+++ Information +++

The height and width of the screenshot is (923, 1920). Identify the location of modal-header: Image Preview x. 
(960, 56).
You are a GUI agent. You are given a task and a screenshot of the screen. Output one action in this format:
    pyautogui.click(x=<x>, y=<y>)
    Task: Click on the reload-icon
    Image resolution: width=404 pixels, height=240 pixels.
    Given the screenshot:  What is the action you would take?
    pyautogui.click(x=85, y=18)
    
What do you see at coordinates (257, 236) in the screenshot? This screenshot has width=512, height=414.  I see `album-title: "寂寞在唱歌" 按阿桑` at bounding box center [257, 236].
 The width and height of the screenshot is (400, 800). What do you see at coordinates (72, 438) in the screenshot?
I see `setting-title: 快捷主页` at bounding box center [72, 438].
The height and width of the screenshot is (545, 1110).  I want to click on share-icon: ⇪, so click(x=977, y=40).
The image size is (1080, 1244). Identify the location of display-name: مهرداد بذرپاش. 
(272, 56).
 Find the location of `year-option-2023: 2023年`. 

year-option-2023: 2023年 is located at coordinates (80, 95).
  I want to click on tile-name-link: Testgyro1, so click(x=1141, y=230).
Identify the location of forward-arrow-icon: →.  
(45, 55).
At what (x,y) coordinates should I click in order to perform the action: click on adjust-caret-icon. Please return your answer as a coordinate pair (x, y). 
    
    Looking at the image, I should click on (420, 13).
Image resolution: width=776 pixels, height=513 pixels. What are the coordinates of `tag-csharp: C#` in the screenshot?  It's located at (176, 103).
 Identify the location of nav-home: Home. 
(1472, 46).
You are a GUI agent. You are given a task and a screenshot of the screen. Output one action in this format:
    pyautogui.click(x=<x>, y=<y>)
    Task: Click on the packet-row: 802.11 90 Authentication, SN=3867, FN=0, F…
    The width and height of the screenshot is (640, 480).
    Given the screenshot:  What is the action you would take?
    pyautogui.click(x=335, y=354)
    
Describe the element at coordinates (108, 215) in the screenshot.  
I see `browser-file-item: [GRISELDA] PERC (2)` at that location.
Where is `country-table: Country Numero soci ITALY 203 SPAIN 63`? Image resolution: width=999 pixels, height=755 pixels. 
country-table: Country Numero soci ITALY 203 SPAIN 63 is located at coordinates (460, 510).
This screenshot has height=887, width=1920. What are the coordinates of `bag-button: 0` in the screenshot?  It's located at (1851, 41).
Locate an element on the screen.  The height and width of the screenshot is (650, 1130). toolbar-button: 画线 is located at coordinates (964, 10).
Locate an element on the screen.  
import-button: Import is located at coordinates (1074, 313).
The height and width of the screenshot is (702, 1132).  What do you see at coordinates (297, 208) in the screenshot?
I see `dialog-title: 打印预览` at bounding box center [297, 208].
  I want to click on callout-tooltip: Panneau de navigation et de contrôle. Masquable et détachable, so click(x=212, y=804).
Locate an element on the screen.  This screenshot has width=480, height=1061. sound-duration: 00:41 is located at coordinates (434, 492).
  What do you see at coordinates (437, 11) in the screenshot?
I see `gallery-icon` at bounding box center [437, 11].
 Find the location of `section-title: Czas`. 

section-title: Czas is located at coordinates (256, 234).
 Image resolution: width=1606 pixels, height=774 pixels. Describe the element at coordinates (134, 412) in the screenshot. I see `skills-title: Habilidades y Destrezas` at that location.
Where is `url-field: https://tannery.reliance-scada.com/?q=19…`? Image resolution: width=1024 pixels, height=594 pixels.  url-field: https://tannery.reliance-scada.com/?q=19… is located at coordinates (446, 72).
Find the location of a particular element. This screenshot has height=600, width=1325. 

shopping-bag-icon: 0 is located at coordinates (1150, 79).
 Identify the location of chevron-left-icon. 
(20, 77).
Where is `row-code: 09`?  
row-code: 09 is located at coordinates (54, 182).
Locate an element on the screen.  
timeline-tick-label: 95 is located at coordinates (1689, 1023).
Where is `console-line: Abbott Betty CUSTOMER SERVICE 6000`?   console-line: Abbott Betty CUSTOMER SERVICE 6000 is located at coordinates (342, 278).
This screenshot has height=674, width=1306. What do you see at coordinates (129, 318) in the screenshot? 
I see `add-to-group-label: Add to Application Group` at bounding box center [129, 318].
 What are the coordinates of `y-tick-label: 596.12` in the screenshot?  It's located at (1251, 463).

+++

Pull out each line of the entries that contains the string "Country". Case counts, so match capital and small letters as given.

Where is `country-table: Country Numero soci ITALY 203 SPAIN 63`? Image resolution: width=999 pixels, height=755 pixels. 
country-table: Country Numero soci ITALY 203 SPAIN 63 is located at coordinates (460, 510).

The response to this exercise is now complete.